# ABOUT THIS EXERCISE
Where does the string "width" occur in the records below? Copy every line that holds it.

# DATA FOR ANALYSIS
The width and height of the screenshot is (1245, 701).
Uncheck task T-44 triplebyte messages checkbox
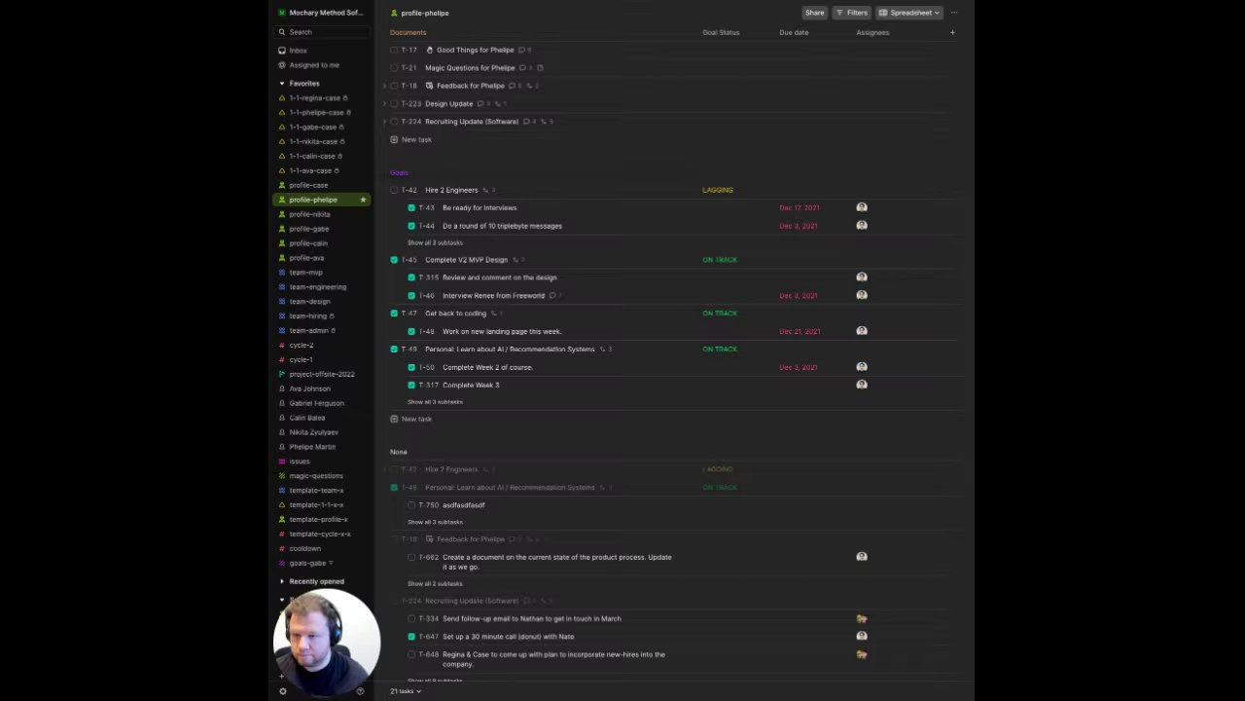tap(411, 226)
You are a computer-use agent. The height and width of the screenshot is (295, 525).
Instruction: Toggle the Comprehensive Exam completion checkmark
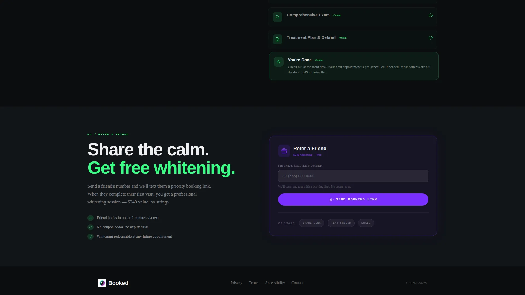[x=431, y=15]
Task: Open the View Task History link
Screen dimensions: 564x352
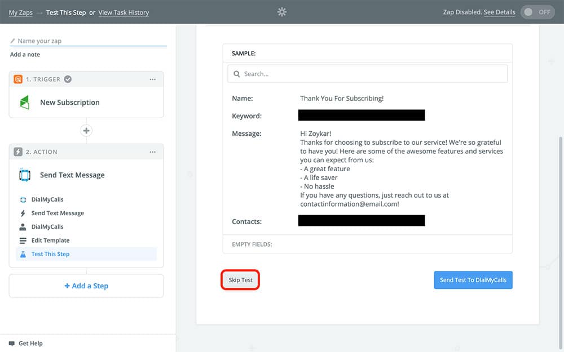Action: click(x=124, y=12)
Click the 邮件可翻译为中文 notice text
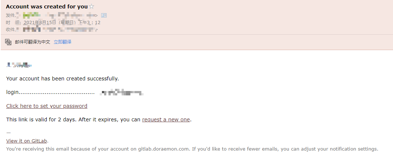 [33, 42]
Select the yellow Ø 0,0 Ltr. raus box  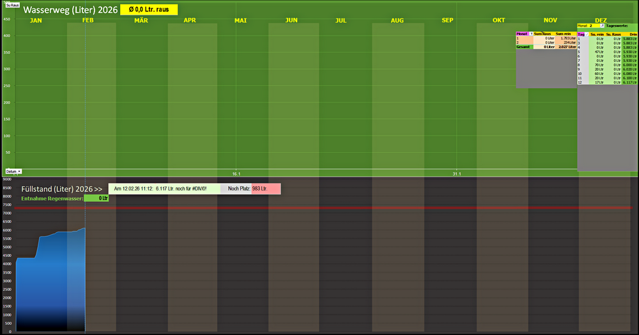pos(148,10)

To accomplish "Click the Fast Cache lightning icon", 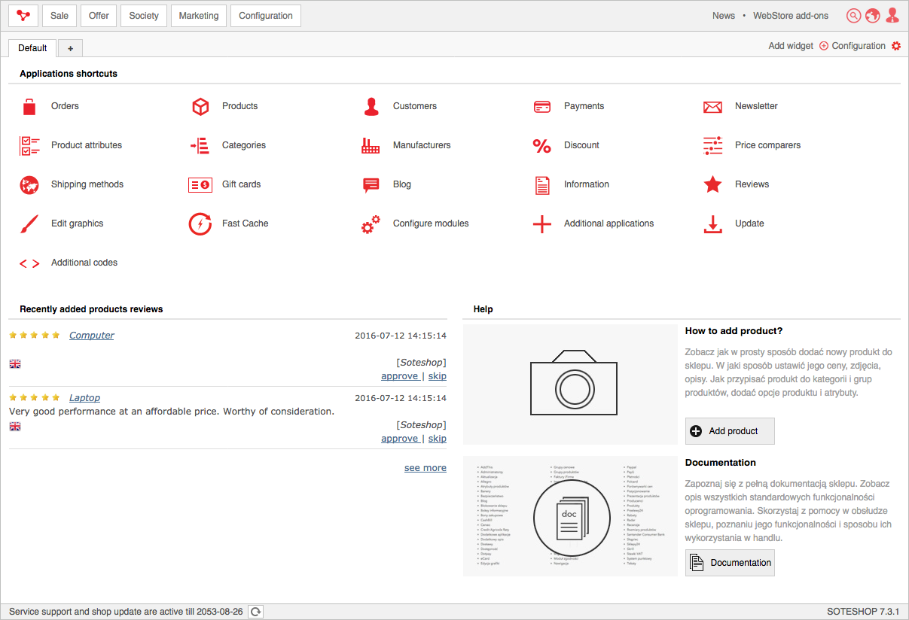I will (x=200, y=224).
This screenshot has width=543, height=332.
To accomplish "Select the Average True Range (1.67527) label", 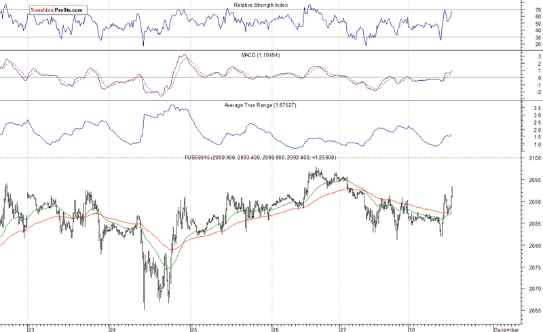I will coord(261,105).
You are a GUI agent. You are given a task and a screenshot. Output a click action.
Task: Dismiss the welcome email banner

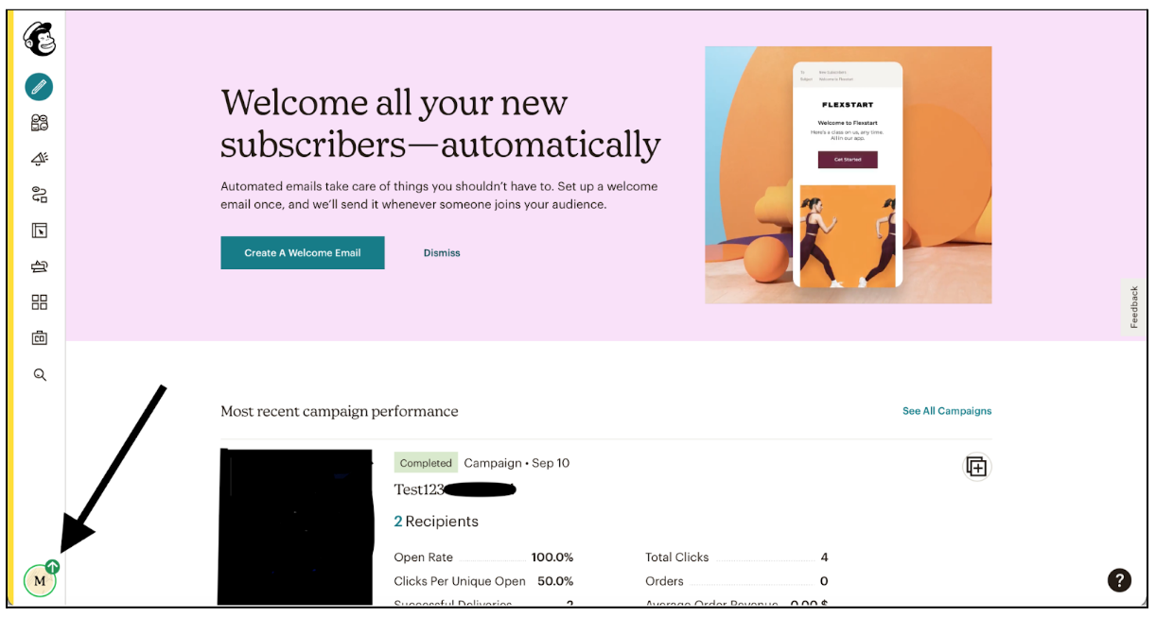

# TASK ANSWER
The width and height of the screenshot is (1245, 701).
You are a computer-use agent. The height and width of the screenshot is (295, 525).
This screenshot has width=543, height=332.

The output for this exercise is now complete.